Impact of CCL5 gene polymorphisms on coronary artery disease risk and severity in the context of diabetes mellitus.

Coronary artery disease (CAD) is a major global health burden influenced by genetic and environmental factors. Polymorphisms in the CCL5 gene, which regulates inflammatory responses, have been linked to CAD susceptibility and severity. This study examined the association of -403G/A and In1.1T/C polymorphisms in the CCL5 gene with CAD risk and severity, focusing on the role of diabetes mellitus (DM). A case-control study included 480 participants: 240 CAD patients (122 with DM and 118 without DM) and 240 healthy controls.
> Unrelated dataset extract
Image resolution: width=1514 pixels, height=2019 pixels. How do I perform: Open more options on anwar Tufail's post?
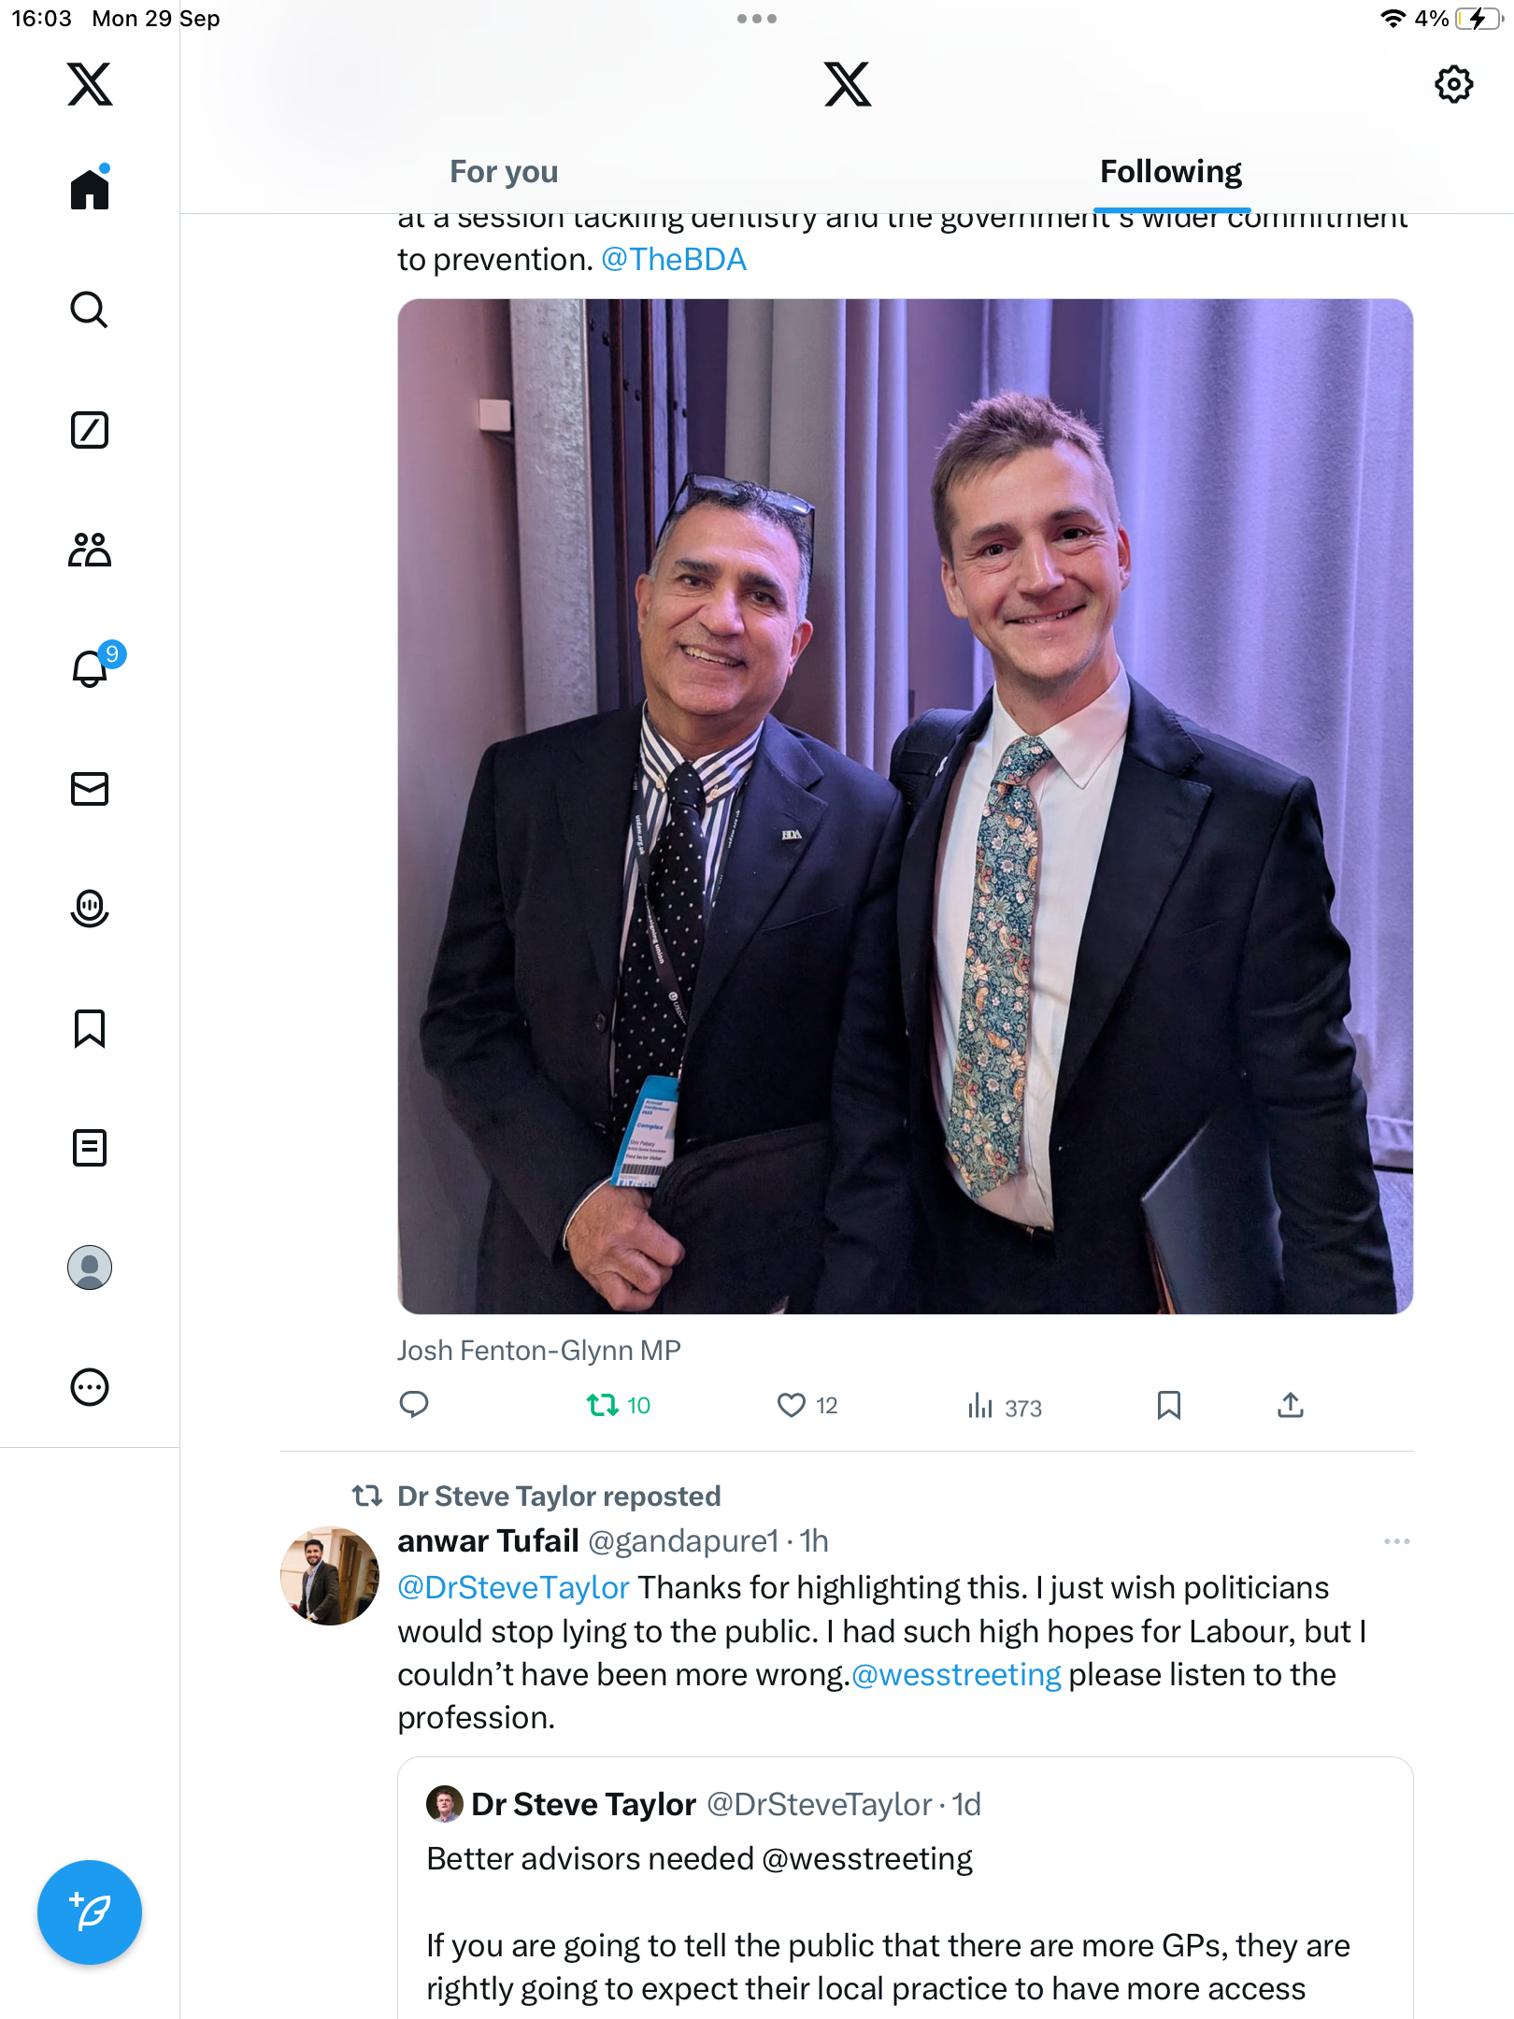1396,1541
CAD diagnosis was confirmed via coronary angiography, and severity was assessed using the Gensini score. Genotyping of -403G/A (rs2107538) and In1.1T/C (rs2280789) polymorphisms was performed using PCR-RFLP. TheA allele of -403G/A SNP was significantly associated with CAD susceptibility (p = 0.03; OR = 1.37, 95% CI: 1.03-1.82) and remained significant after adjusting for confounders. While In1.1T/C was not associated with overall CAD risk, the CC genotype correlated with higher Gensini scores, indicating greater severity (p < 0.05). Subgroup analysis showed a significant association between the C allele of In1.1T/C and CAD in diabetic patients (p = 0.009; OR = 2.06, 95% CI: 1.18-3.61) but not in non-diabetic patients. DM also strengthened the link between - 403G/A and CAD severity. These findings suggest that CCL5polymorphisms influence CAD risk and severity, with DM acting as a modifier, offering insights for personalized CAD management in diabetic populations.